Like most of Nichols’ residents, the Walkers didn’t need to be told twice. By Sunday afternoon, they had taken almost all of their belongings — furniture, appliances and even cabinet doors — out of their house and shipped them to higher ground. They were about to leave themselves.
“We lost everything in Matthew,” said Elizabeth Walker, a former school superintendent who has lived in the Fork Retch community for six years. “Thank goodness we had enough warning to get everything out.”
All but about six families in Nichols had fled by Sunday after hearing projections that flooding from Florence — which made landfall in North Carolina as a Category 1 hurricane — could submerge the Pee Dee town for the second time in two years.
Local and state officials went door to door in the town of 400 this weekend, telling residents flooding was “more-than-likely imminent” and urging them to leave, Nichols Town Clerk Sandee Rogers told The State.

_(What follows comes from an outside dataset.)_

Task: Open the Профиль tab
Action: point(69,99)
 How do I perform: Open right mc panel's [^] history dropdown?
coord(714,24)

That’s a serious possibility after Florence dumped more than 15.5 inches of rain in Marion County, approaching the record of 17.45 inches from one storm set in 1994.
River flooding is a concern for the entire Pee Dee region, according to S.C. Department of Natural Resources spokesman Robert McCullough.

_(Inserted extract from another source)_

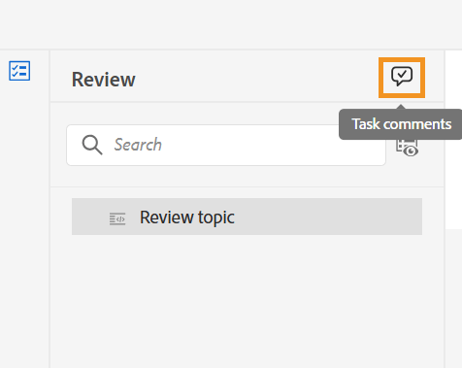The image size is (462, 368).
Task: Select the Review checklist icon in left sidebar
Action: point(19,71)
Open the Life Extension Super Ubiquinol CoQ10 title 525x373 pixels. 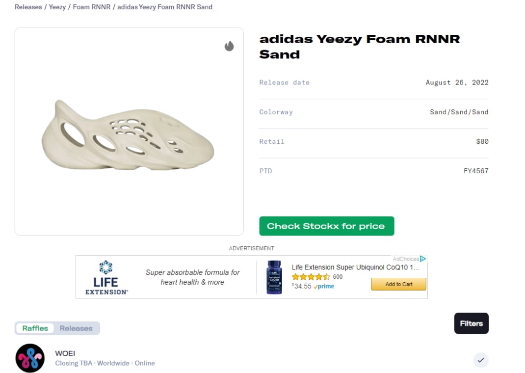pyautogui.click(x=355, y=267)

State officials expect flooding from the region’s Lumber, Waccamaw, Little Pee Dee and Pee Dee rivers, primarily because of rainfall and flooding from upstream North Carolina. State officials say rivers will rise over the next few days and crest later in the week.
“It’s like a tsunami, except it comes on the river,’‘ McCullough said. “The water is deceptive. It starts rising. It is at your toes, then your ankles, and before you know it, it is at your knees. And it keeps coming. It’s a slow-motion event.’‘
Rogers said Nichols officials have been told “we could possibly flood as bad if not worse as we did in 2016,” adding she wishes those last six families would leave, too. “We have made every preparation possible.”
After Hurricane Matthew, most Nichols families didn’t need much persuading to leave, Rogers said. “Once you were bit so quickly in the past, you have no problem with leaving.”
But some residents told The State on Sunday they had good reason to stay.
Andrew and Lori Vinson, for example, said they wanted to avoid staying in a shelter after spending three weeks in one after Hurricane Matthew, when about a foot of water entered their home. “Have you ever been in a shelter?” Lori Vinson asked. ”You’ve got my answer.”
James Fowler, a 62-year-old truck driver, said his home did not flood during Matthew and that he wasn’t going to leave it to looters. He parked his truck on higher ground at the Piggly Wiggly in nearby Mullins and cranked up two generators on his porch for power, chaining them to his house.
“I worked too hard for what I’ve got in my house,” Fowler said. “If somebody comes in my house, they’re having a bad day.”
Then there is Noami Johnson, a retired mental health worker who has refused pleas from police and friends to leave her home because the local shelters won’t allow her two poodles, 15-year-old Prince and 14-year-old Chance.
“They’re blind. They’re deaf. They’re old,” Johnson said. “I can’t leave them.”
Johnson, deeply religious and in her eighties, said she is at peace with staying. She said she would climb into her attic or try to escape in her truck if the flooding reaches her house. She politely refused to give a reporter her phone number so he could check in later.
“I’m going to be all right,” she said. “Don’t worry about me.”